Lech Walesa, the head of the Poland Solidarity Movement, who helped end Moscow’s grip on Eastern Europe at the end of the Cold War, joined the former Polish political prisoners on Monday to send a passionate letter to President Trump expressing “horror and disgust” to his President Volodymyr Zelensky’s reprimand From Ukraine last week, saying that it reminded them of their meetings with officials of intimidation of the Communist era.
They wrote in Polish that they were “terrified by the fact that the atmosphere in the oval office during this conversation reminded us that of which we remember the interrogations of the security service and the hearing rooms in the communist courts”.
“The prosecutors and judges, commanded by the almighty communist political police, also explained to us that they owned all the cards and that we did not have one,” said the letter, a reference to the oval office of President Trump reprimands Mr. Zelensky that “you do not have the cards.”
The communist officials, continued the letter, “demanded that we stop our activities, arguing that thousands of innocent people suffered because of us”. Friday, President Zelensky insisted in the oval office that security guarantees were necessary to conclude a peace agreement with Russia, Mr. Trump slapped it, saying: “You play with the lives of millions of people.”
The letter – signed by Mr. Walesa, the chief of the 80s of Solidarity Trade Union, and more than 30 former Polish political prisoners – was Posted on Mr. Wallesa’s Facebook pageAs well as an English translation sometimes imprecise and an old photograph of him meeting a smiling M. Trump dressed in tuxedo.

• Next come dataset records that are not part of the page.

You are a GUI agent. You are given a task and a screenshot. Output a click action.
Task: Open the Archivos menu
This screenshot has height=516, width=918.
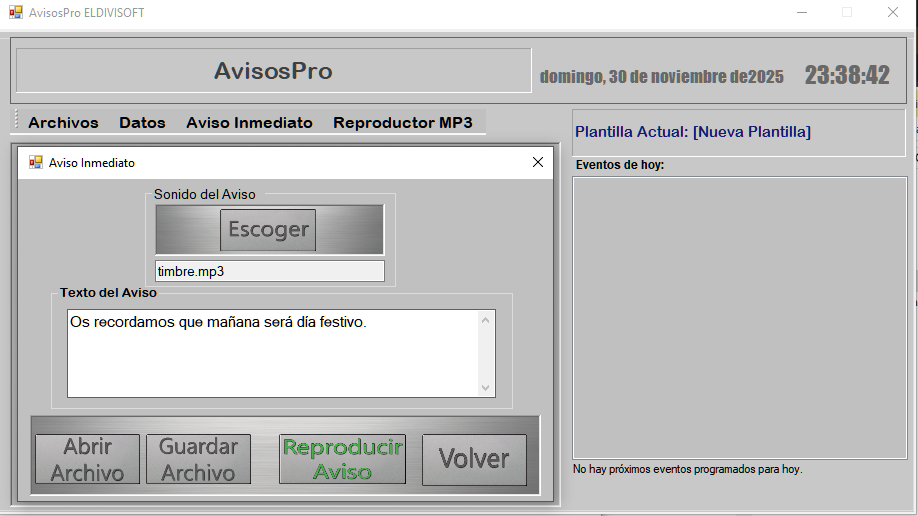tap(63, 123)
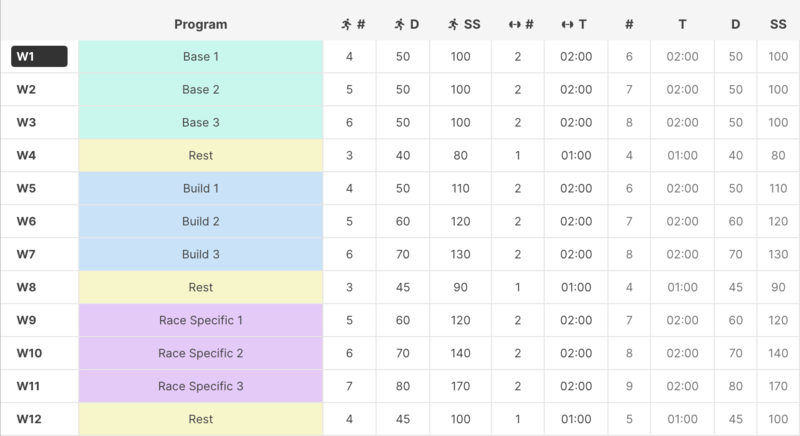Viewport: 800px width, 436px height.
Task: Click the Program column header
Action: (201, 24)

He expressed angry disbelief that Mr. Trump and Vice-President JD Vance had reprimanded Mr. Zelensky for not having thanked them enough for helping Ukraine.

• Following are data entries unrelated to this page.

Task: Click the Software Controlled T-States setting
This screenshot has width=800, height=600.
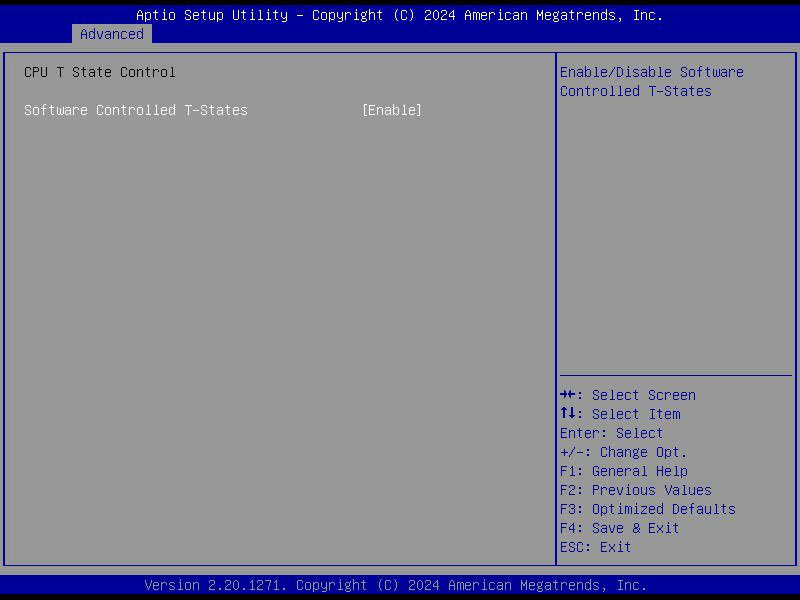Action: [137, 110]
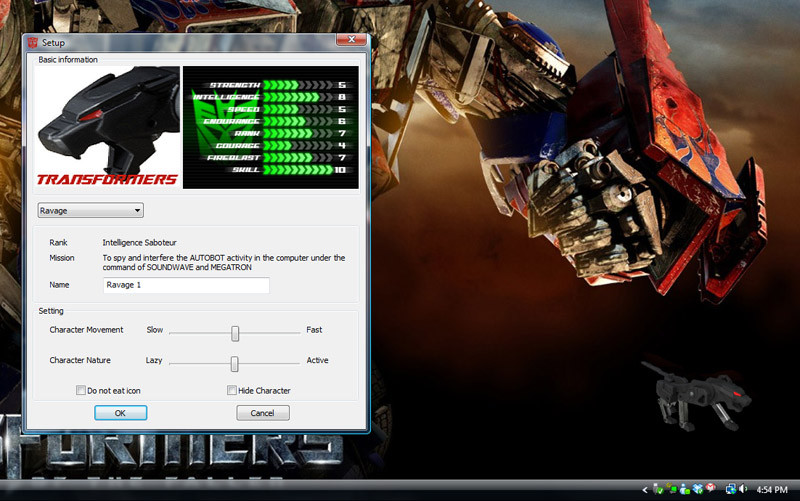This screenshot has height=501, width=800.
Task: Click the volume speaker tray icon
Action: [743, 489]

“Gratitude is due to the Ukrainian heroic soldiers who shed their blood to defend the values of the free world,” said Walesa, who was the first elected president of Poland after the collapse of communism, and other signatories said, adding this. “We do not understand how the head of a country which is a symbol of the free world cannot see this.”
While many European leaders were dismayed and deeply alarmed by the treatment of Mr. Zelensky in the oval office, they avoided criticizing Mr. Trump in public, fearing to stir his anger and deepen his anger against Ukraine. Mr. Wallesa’s letter brought the feelings of Europe to the open air, in particular its alarm that the United States under Mr. Trump moves away from the defense of dictatorial intimidators by their side.
The letter recalled the vital role that President Ronald Reagan had played to support the Moscow opponents in the 1980s and cause the collapse of the Soviet Union. “President Reagan was aware that in Soviet Russia and in the countries she has conquered, millions of enslaved people suffered, including thousands of political prisoners who paid their sacrifice to defend democratic values with freedom,” he said.
Compared that the United States does not turn their back on decades of support for opponents of tyranny, the letter warned: “The history of the 20th century shows that each time the United States wanted to maintain the distance from democratic values and its European allies, it ends up threatening.”
Anatol Magdziarz Contributed reports.